- Goal of the exercise
For the records that follow, please set down exactly the lines between the one holding "Task: Switch to the Tournaments tab" and the one holding "You are a computer-use agent. Viewport: 728px", inclusive, and only those.

- Provided information

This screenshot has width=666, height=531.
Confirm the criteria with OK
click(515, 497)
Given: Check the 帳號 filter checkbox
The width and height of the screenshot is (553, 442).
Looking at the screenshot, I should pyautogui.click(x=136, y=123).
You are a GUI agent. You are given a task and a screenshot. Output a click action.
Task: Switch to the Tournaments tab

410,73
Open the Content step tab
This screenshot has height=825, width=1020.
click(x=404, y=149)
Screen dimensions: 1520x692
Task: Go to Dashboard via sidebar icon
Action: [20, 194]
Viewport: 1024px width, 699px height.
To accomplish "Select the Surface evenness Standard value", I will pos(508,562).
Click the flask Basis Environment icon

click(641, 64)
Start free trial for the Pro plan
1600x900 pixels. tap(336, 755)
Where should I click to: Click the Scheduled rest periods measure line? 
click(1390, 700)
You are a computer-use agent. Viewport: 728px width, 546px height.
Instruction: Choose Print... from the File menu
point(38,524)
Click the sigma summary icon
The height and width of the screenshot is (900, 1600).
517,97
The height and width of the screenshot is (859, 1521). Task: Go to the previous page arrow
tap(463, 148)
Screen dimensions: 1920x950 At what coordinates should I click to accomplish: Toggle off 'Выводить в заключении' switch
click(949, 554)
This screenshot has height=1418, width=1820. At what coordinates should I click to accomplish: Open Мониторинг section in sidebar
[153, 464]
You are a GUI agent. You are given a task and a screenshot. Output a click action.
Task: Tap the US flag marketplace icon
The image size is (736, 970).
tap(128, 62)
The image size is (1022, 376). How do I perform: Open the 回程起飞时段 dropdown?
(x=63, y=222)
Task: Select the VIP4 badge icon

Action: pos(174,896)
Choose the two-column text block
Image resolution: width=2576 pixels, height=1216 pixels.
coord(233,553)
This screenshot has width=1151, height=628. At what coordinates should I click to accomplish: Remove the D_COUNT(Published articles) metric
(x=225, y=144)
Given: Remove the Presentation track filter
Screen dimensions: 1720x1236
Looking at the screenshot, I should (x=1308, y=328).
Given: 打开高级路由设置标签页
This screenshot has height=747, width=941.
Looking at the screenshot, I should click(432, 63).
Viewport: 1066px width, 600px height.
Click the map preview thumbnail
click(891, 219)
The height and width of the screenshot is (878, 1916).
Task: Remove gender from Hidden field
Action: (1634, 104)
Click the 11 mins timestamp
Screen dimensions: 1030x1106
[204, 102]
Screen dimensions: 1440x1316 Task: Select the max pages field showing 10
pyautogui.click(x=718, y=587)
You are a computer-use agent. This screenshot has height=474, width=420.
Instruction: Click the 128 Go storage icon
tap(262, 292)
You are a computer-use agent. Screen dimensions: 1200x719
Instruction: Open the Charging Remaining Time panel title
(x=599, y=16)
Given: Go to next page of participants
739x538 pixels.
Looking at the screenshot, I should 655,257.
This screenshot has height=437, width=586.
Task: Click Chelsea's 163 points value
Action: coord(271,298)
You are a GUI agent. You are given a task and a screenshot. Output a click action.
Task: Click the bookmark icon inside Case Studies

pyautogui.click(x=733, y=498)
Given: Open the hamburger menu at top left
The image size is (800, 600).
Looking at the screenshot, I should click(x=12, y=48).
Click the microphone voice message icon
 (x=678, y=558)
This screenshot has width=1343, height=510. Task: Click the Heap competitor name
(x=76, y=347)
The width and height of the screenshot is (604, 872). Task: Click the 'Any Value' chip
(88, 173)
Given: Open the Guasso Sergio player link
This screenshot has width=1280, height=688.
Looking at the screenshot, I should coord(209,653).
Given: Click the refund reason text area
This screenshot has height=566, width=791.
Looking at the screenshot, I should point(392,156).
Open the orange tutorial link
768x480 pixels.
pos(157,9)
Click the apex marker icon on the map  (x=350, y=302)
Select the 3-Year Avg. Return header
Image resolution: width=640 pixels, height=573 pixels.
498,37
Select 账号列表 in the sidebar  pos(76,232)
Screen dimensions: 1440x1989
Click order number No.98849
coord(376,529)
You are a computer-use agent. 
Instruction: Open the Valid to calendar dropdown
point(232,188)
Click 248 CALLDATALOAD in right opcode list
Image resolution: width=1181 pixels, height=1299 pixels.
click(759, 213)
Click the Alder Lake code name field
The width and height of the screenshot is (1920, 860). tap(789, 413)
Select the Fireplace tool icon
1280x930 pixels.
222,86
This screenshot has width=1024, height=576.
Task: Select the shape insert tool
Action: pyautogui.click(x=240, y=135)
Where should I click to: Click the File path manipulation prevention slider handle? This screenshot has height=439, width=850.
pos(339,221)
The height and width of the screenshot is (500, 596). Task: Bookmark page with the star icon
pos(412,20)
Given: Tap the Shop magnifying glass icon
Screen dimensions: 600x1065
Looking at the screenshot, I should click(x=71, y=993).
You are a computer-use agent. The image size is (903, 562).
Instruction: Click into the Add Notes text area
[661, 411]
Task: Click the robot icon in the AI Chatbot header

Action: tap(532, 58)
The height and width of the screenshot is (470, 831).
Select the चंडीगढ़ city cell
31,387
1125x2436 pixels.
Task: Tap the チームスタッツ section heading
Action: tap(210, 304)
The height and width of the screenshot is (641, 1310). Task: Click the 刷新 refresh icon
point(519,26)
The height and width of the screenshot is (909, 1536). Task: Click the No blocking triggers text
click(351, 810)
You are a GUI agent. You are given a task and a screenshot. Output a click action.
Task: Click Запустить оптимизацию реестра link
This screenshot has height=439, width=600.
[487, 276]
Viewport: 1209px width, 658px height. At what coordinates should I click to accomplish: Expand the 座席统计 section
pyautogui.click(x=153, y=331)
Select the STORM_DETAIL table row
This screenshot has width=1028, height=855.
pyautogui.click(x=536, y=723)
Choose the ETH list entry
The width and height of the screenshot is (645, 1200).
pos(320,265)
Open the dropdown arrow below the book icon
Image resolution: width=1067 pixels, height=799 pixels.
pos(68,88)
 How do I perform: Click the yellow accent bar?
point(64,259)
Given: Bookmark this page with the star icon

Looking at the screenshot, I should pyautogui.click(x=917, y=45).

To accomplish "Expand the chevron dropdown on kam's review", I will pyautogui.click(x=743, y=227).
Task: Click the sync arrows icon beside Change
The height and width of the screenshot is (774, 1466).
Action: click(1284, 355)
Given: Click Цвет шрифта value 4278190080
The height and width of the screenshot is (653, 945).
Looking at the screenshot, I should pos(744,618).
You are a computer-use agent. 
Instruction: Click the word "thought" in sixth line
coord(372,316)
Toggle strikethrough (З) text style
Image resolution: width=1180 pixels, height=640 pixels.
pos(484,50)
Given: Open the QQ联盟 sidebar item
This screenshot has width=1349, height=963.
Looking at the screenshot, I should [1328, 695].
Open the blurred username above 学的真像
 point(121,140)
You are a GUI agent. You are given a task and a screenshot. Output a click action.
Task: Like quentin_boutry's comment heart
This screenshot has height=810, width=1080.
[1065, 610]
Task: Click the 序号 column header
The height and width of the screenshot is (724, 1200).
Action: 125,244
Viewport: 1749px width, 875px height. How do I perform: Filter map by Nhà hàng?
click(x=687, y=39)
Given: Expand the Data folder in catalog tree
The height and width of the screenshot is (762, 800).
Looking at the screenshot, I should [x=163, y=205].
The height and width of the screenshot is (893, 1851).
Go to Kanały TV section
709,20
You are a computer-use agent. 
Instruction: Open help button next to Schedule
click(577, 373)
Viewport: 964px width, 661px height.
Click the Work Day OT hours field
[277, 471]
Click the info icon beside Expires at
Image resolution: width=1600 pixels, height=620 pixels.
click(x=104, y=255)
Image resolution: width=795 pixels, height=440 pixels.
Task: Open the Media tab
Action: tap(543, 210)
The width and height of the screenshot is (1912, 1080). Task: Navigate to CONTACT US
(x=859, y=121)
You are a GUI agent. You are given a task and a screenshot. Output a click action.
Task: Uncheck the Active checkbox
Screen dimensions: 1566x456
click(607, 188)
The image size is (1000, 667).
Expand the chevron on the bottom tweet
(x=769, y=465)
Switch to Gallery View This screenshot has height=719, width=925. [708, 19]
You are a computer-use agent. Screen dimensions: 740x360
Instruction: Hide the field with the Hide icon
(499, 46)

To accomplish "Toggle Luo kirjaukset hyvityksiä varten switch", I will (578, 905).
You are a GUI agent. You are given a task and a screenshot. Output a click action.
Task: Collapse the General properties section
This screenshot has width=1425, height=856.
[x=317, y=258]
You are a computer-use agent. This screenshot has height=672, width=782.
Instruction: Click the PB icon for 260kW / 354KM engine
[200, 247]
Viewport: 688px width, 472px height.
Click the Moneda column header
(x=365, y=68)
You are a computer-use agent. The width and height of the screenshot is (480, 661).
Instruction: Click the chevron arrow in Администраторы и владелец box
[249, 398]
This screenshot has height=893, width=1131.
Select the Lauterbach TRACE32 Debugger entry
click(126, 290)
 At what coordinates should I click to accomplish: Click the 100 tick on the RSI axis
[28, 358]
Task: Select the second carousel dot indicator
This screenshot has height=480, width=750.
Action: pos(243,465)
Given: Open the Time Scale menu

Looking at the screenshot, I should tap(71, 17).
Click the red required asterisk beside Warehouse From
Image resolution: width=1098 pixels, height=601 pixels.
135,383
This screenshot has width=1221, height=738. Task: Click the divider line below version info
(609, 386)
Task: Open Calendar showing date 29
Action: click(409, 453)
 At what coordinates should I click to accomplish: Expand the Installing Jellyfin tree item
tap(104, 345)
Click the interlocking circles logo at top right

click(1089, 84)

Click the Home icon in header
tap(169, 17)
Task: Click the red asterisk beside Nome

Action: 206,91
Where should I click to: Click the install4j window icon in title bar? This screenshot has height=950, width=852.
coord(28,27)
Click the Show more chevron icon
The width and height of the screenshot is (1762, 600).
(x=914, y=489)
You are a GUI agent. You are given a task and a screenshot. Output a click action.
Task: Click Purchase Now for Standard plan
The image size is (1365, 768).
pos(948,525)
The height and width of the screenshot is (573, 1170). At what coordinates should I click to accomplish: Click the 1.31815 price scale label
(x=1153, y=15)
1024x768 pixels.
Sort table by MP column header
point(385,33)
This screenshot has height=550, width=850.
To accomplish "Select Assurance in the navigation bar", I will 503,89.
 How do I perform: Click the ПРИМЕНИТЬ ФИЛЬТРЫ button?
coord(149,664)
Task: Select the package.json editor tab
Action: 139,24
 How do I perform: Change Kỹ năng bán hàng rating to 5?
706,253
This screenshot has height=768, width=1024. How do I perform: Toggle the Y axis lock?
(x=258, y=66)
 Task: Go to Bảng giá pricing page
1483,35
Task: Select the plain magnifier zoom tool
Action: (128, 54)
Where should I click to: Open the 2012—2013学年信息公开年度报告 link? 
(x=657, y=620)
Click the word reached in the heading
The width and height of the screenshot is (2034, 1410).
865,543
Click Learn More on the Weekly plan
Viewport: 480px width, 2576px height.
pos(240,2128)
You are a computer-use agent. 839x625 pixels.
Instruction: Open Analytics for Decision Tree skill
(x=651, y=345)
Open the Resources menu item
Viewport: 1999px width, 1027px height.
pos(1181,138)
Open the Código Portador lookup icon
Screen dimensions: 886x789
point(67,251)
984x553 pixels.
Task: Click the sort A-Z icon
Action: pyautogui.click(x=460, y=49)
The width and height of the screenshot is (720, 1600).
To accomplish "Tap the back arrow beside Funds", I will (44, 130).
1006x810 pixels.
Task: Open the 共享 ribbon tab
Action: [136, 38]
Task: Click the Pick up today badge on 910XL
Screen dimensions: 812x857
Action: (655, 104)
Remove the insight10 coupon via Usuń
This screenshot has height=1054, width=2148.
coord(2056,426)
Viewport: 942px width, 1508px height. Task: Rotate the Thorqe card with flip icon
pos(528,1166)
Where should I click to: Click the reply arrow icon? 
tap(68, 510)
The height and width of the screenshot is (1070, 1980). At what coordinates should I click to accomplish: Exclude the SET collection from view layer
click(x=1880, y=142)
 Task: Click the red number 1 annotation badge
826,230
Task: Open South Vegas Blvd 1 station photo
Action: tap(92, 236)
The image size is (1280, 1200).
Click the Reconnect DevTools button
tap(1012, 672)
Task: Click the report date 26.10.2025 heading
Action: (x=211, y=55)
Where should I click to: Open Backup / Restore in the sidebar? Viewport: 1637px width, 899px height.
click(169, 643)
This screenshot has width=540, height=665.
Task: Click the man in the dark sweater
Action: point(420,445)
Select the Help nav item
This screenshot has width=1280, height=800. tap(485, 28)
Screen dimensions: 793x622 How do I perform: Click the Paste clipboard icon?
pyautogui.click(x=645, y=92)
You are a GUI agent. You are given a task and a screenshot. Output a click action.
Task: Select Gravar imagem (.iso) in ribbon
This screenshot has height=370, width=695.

- The answer
Task: Switch to the Tournaments tab

410,73
Open the Content step tab
This screenshot has height=825, width=1020.
click(x=404, y=149)
Screen dimensions: 1520x692
Task: Go to Dashboard via sidebar icon
Action: [20, 194]
Viewport: 1024px width, 699px height.
To accomplish "Select the Surface evenness Standard value", I will pos(508,562).
Click the flask Basis Environment icon

click(641, 64)
Start free trial for the Pro plan
1600x900 pixels. tap(336, 755)
Where should I click to: Click the Scheduled rest periods measure line? 
click(1390, 700)
You are a computer-use agent. Viewport: 728px width, 546px height.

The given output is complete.